Record excerpts:
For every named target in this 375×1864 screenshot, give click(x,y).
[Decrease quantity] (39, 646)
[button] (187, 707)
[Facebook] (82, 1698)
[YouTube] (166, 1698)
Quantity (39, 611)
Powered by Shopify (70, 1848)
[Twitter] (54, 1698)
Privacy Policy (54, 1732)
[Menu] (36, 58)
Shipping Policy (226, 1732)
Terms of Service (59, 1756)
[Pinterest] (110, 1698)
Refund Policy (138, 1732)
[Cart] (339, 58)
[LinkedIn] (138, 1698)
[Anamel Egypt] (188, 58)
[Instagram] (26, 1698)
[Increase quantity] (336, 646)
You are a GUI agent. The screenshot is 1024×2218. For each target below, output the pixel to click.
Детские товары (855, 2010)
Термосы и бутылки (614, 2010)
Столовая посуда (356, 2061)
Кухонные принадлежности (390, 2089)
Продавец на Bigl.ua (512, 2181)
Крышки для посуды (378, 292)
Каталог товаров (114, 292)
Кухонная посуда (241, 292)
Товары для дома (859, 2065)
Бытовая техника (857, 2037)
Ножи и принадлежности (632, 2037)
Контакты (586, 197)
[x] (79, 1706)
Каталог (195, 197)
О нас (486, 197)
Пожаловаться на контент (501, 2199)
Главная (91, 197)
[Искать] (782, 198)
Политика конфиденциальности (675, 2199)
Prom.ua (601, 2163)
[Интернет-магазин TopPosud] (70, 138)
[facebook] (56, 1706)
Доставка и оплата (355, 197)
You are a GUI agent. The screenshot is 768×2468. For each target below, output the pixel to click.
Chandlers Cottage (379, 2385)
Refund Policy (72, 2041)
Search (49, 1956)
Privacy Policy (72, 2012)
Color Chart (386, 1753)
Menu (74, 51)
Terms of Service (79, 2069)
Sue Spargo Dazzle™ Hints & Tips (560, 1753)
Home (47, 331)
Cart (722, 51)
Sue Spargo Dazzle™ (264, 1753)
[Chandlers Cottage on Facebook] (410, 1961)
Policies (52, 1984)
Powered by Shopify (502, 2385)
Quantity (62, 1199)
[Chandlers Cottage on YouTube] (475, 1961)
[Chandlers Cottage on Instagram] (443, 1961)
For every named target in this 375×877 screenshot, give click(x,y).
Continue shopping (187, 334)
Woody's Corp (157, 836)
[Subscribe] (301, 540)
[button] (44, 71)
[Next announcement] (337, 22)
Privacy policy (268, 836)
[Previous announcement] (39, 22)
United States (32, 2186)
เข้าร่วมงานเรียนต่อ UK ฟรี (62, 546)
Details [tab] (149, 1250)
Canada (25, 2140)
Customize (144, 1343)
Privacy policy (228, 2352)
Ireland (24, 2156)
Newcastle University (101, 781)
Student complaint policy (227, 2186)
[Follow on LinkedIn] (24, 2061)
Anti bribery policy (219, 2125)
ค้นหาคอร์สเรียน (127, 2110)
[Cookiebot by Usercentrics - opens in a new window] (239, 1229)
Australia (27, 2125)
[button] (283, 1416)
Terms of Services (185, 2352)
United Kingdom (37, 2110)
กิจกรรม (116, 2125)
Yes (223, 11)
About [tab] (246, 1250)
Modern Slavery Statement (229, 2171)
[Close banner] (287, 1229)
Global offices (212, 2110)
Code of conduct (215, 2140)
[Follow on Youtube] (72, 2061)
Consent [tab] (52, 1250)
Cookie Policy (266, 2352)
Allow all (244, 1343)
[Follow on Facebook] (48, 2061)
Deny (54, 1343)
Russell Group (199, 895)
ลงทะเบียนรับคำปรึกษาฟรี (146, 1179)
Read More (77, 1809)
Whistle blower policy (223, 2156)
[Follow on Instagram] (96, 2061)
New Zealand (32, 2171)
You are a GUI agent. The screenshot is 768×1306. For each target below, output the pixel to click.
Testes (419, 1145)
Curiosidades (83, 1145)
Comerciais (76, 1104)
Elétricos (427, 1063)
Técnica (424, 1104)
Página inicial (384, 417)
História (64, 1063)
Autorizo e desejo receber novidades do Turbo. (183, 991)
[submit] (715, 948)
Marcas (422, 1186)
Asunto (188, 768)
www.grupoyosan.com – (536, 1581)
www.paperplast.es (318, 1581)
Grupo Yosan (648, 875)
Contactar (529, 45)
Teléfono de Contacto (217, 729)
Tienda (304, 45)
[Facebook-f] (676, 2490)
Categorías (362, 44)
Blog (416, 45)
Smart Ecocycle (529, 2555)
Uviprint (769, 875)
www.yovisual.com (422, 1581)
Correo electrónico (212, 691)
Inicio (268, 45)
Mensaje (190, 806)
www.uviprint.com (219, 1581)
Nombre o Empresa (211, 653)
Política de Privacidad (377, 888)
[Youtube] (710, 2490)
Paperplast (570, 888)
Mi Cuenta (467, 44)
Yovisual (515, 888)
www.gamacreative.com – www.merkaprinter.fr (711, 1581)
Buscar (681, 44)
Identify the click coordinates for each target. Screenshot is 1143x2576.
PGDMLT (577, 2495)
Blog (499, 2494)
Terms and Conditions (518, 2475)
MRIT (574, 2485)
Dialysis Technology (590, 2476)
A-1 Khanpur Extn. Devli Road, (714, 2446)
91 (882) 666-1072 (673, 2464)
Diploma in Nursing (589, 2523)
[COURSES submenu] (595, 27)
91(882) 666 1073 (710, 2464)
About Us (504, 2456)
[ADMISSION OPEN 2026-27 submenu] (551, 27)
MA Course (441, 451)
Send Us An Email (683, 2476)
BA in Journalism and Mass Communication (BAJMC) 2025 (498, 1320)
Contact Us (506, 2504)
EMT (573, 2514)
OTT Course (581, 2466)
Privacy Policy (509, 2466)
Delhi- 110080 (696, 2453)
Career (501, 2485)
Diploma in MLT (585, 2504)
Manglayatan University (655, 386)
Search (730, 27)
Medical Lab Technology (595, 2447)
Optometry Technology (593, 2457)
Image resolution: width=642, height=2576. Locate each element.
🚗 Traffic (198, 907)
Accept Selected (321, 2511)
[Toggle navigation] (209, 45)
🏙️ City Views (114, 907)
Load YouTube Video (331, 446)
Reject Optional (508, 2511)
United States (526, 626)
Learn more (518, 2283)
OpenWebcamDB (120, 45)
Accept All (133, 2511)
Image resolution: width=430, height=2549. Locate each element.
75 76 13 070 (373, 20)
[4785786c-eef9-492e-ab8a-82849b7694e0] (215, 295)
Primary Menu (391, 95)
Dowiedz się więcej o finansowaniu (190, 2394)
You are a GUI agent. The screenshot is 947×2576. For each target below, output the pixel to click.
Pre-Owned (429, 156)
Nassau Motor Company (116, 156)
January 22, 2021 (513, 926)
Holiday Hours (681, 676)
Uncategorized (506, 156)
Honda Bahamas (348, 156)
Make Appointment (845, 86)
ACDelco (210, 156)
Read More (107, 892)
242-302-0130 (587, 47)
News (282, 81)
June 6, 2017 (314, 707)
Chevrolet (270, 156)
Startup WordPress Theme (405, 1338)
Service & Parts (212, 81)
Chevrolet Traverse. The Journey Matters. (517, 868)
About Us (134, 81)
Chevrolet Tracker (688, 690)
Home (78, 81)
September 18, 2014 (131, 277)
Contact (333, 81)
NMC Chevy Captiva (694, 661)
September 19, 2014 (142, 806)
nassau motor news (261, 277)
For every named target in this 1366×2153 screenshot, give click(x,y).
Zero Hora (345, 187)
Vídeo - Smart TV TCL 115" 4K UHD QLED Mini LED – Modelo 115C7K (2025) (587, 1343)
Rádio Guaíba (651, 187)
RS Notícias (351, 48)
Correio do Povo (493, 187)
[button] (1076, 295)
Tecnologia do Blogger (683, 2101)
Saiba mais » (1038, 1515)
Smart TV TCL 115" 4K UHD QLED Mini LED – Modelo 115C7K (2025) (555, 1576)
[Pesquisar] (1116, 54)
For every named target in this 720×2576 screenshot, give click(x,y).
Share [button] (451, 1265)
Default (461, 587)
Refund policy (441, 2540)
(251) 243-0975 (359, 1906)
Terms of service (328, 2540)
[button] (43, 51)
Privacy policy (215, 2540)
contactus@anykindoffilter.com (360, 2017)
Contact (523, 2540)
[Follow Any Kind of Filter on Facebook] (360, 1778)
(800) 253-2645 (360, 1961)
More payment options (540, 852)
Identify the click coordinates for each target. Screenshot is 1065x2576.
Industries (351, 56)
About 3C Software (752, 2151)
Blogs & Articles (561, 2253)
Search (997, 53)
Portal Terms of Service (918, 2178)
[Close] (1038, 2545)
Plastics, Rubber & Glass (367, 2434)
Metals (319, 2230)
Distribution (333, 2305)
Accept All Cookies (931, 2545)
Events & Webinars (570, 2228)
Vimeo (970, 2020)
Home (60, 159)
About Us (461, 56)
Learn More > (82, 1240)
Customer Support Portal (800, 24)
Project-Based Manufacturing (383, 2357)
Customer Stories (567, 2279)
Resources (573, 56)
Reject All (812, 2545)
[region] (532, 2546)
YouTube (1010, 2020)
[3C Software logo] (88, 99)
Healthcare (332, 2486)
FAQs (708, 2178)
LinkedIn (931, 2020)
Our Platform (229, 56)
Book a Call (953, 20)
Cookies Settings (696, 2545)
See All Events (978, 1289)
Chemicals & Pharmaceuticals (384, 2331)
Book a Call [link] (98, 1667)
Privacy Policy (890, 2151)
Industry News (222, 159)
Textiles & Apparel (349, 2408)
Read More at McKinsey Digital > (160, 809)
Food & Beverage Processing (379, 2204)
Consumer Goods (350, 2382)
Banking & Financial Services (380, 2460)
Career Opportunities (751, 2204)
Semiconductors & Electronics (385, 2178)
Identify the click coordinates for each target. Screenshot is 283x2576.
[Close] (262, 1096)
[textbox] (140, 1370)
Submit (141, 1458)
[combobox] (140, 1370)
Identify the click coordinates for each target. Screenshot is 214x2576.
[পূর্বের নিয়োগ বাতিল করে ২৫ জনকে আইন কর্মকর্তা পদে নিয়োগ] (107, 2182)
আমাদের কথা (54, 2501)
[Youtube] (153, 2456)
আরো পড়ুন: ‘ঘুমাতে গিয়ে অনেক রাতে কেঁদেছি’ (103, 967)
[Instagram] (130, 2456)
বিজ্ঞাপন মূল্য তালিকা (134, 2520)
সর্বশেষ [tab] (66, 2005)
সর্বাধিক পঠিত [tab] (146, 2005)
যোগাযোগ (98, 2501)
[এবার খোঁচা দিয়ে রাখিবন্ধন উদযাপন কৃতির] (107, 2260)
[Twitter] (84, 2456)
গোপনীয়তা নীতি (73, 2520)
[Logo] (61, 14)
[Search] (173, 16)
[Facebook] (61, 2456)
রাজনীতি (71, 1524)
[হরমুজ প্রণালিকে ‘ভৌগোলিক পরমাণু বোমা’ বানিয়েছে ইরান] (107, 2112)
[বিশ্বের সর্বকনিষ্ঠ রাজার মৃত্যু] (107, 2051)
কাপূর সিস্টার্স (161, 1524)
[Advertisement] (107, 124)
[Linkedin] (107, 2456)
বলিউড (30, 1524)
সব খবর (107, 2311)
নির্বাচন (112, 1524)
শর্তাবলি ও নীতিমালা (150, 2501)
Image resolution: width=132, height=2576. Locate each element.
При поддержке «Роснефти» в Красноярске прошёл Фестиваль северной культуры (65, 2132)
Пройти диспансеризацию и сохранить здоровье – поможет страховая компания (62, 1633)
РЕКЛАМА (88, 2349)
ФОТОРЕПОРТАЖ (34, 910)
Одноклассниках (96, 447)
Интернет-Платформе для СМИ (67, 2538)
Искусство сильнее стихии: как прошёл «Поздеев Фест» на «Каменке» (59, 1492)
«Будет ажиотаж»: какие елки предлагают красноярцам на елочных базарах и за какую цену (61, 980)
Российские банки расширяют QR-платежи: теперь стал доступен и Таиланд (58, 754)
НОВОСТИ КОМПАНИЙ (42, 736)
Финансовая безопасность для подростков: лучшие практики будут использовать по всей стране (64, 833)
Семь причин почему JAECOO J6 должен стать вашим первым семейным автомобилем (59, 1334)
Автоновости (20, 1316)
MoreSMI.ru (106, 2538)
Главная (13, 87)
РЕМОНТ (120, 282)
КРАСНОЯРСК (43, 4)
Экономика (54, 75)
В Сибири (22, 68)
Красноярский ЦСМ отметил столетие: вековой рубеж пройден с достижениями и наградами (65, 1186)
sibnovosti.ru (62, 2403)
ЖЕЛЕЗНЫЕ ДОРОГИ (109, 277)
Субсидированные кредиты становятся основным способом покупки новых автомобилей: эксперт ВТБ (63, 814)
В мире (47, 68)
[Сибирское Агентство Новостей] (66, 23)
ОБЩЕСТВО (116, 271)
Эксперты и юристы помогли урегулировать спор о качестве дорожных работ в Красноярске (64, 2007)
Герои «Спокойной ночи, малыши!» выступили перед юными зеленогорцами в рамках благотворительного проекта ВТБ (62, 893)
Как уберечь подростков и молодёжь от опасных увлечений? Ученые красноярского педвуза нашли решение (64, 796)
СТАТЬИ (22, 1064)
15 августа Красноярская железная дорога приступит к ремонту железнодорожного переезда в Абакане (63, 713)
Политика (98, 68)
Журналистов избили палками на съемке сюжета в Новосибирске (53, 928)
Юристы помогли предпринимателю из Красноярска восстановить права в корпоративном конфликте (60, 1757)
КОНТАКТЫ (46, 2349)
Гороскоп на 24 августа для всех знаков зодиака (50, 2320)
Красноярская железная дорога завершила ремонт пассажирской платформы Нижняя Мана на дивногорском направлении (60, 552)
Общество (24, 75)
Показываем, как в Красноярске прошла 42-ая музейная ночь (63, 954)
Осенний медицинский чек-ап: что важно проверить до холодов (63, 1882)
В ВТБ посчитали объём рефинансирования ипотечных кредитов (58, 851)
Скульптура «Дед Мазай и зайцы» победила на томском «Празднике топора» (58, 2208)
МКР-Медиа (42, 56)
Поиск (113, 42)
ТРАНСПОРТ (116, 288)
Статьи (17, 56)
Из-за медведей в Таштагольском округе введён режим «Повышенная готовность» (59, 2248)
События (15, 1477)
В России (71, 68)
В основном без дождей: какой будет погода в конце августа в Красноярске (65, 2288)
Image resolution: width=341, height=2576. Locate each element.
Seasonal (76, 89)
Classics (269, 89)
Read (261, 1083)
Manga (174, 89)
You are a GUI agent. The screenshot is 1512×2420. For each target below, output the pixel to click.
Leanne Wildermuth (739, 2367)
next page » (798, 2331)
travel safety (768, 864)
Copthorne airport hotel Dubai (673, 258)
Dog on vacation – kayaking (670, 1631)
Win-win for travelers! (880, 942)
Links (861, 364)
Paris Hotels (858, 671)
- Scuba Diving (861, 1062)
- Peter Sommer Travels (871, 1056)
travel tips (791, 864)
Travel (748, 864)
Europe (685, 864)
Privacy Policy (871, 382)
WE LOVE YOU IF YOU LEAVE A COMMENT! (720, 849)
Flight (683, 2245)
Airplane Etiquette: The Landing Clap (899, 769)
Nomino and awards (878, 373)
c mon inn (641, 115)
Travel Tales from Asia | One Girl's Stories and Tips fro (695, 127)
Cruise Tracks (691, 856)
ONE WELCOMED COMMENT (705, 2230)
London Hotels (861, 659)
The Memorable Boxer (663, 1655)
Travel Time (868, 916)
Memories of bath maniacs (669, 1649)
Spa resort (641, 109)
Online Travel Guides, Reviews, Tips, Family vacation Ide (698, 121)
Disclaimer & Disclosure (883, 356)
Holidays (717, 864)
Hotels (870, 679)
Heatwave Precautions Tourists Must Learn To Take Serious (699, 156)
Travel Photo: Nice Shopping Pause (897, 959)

Exercise description:
Your answer should be the lines above from the one containing "Anti bribery policy (219, 2125)" through the one containing "www.grupoyosan.com – (536, 1581)", copied exactly and with both ends kept.

Response:
Anti bribery policy (219, 2125)
ค้นหาคอร์สเรียน (127, 2110)
[Cookiebot by Usercentrics - opens in a new window] (239, 1229)
Australia (27, 2125)
[button] (283, 1416)
Terms of Services (185, 2352)
United Kingdom (37, 2110)
กิจกรรม (116, 2125)
Yes (223, 11)
About [tab] (246, 1250)
Modern Slavery Statement (229, 2171)
[Close banner] (287, 1229)
Global offices (212, 2110)
Code of conduct (215, 2140)
[Follow on Youtube] (72, 2061)
Consent [tab] (52, 1250)
Cookie Policy (266, 2352)
Allow all (244, 1343)
[Follow on Facebook] (48, 2061)
Deny (54, 1343)
Russell Group (199, 895)
ลงทะเบียนรับคำปรึกษาฟรี (146, 1179)
Read More (77, 1809)
Whistle blower policy (223, 2156)
[Follow on Instagram] (96, 2061)
New Zealand (32, 2171)
You are a GUI agent. The screenshot is 768×1306. For each target below, output the pixel to click.
Testes (419, 1145)
Curiosidades (83, 1145)
Comerciais (76, 1104)
Elétricos (427, 1063)
Técnica (424, 1104)
Página inicial (384, 417)
História (64, 1063)
Autorizo e desejo receber novidades do Turbo. (183, 991)
[submit] (715, 948)
Marcas (422, 1186)
Asunto (188, 768)
www.grupoyosan.com – (536, 1581)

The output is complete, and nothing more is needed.